Q: What are you working on right now?
I’m currently working on two YA novels: a steampunk fantasy and a science fiction. I’ll show you the loglines for each:
Red Hood (YA Steampunk fantasy): A spirited, young werewolf huntress-in-training must transport vital documents through treacherous territory to the capitol of her realm to end a fifty year war, but to succeed she needs the help of a werewolf.
Subsapien Biomech (YA Science-Fiction): In order to be free and see his little brother again, a teen lab experiment must learn to be the thing he hates most: human.
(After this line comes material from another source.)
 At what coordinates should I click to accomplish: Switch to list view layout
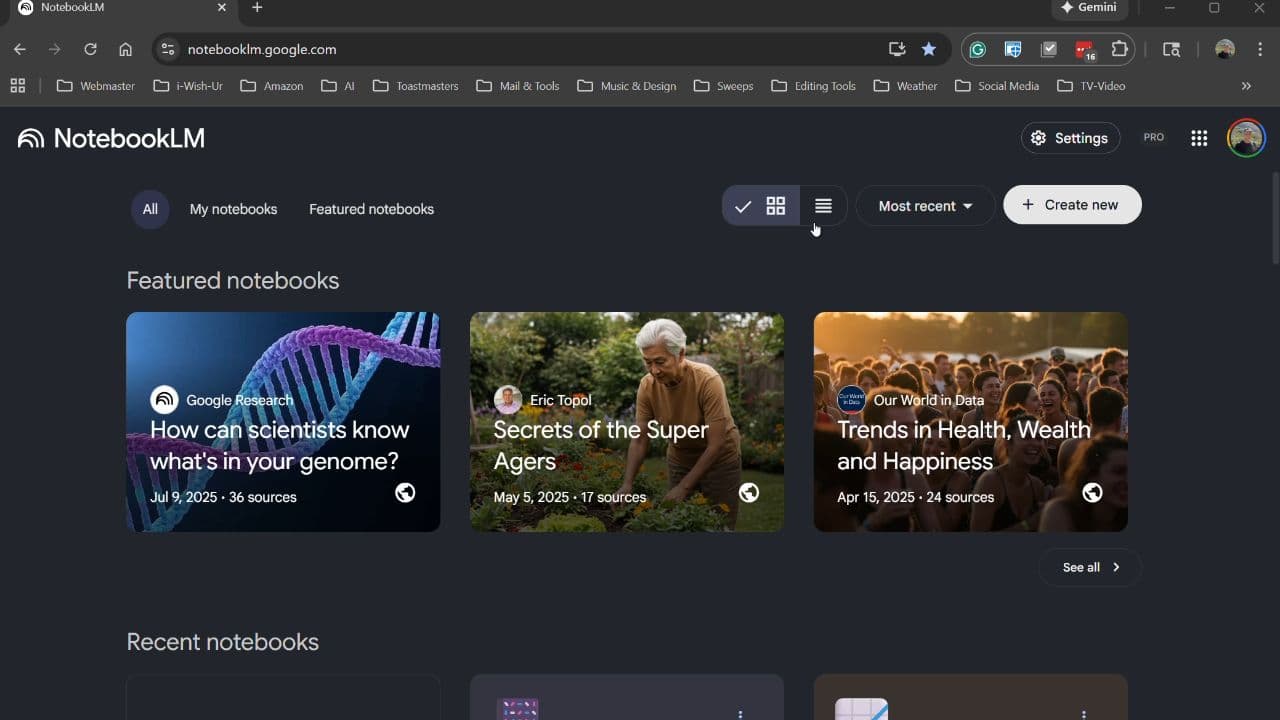coord(822,206)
Q: Stephen King thinks every author has an ideal reader. Who is the ideal reader for your current story?
A young geeky reader who loves quality fiction with realistic characters, unique settings, and magic and/or tech.
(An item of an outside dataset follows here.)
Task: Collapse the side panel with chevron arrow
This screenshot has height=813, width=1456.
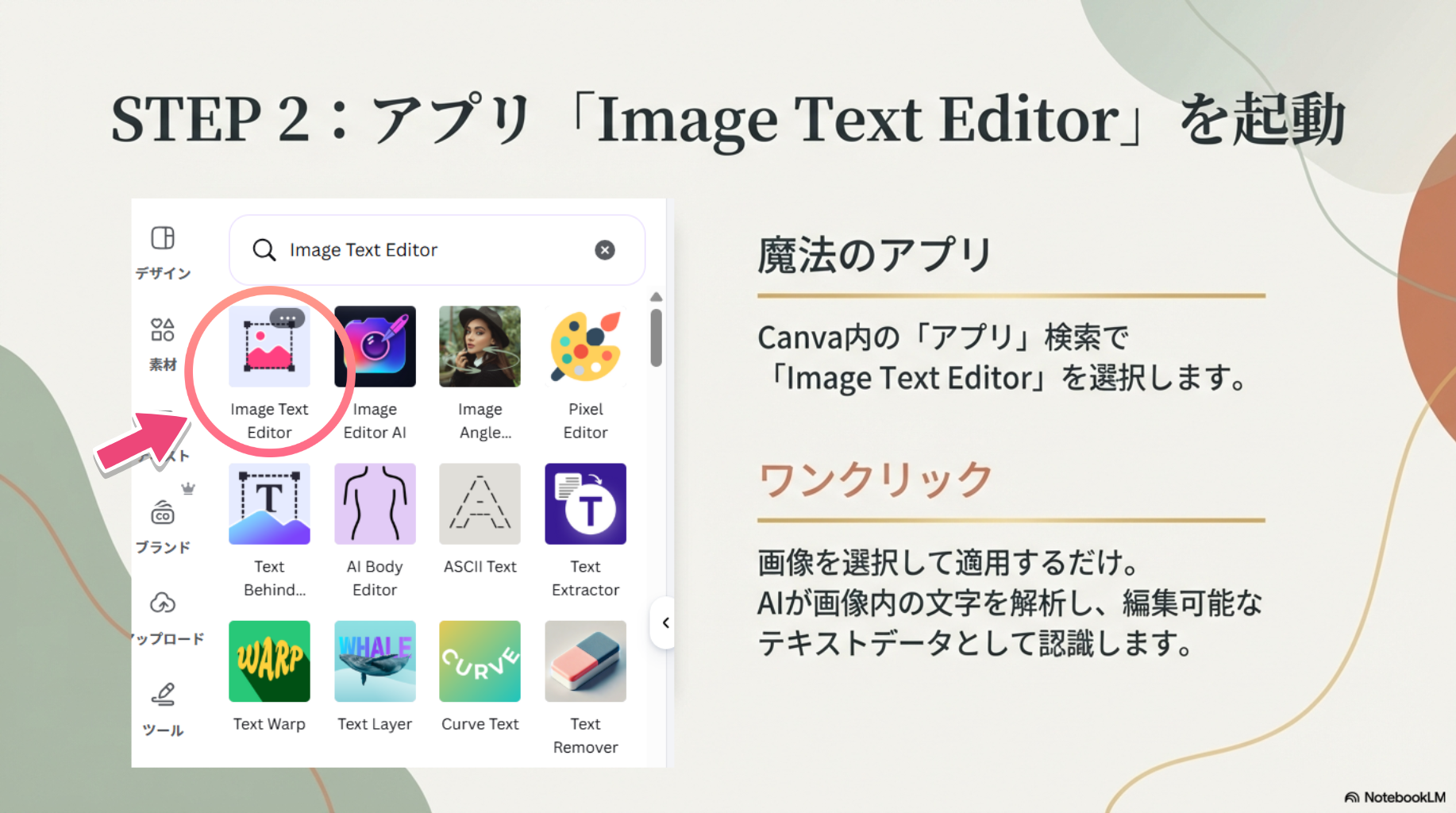Action: [665, 623]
Q: What is the inspiration behind your characters and the unique world you are building?
I draw inspiration from many places, whether it be people I know, a song, a movie, a picture, or even a unique pattern the rain made on pavement. In the end, my stories become a combination of everything I love about what I like to watch or read.
Q: If you had to cast actors to play the characters in your story, who would you choose?
If I was going to go through my entire cast list it would take a while, but I’m going to just go with my main characters. For Red Hood I’d cast Isabelle Furhman or Madison McLaughlin for Mor; Chris Zylka as Claes; and I’m not sure about Dina yet. For Subsapien I would cast Colton Haynes as Bryce, Callan McAuliffe as Caleb, and Ted Whittall as Judah.
Q: Do you listen to music while you write?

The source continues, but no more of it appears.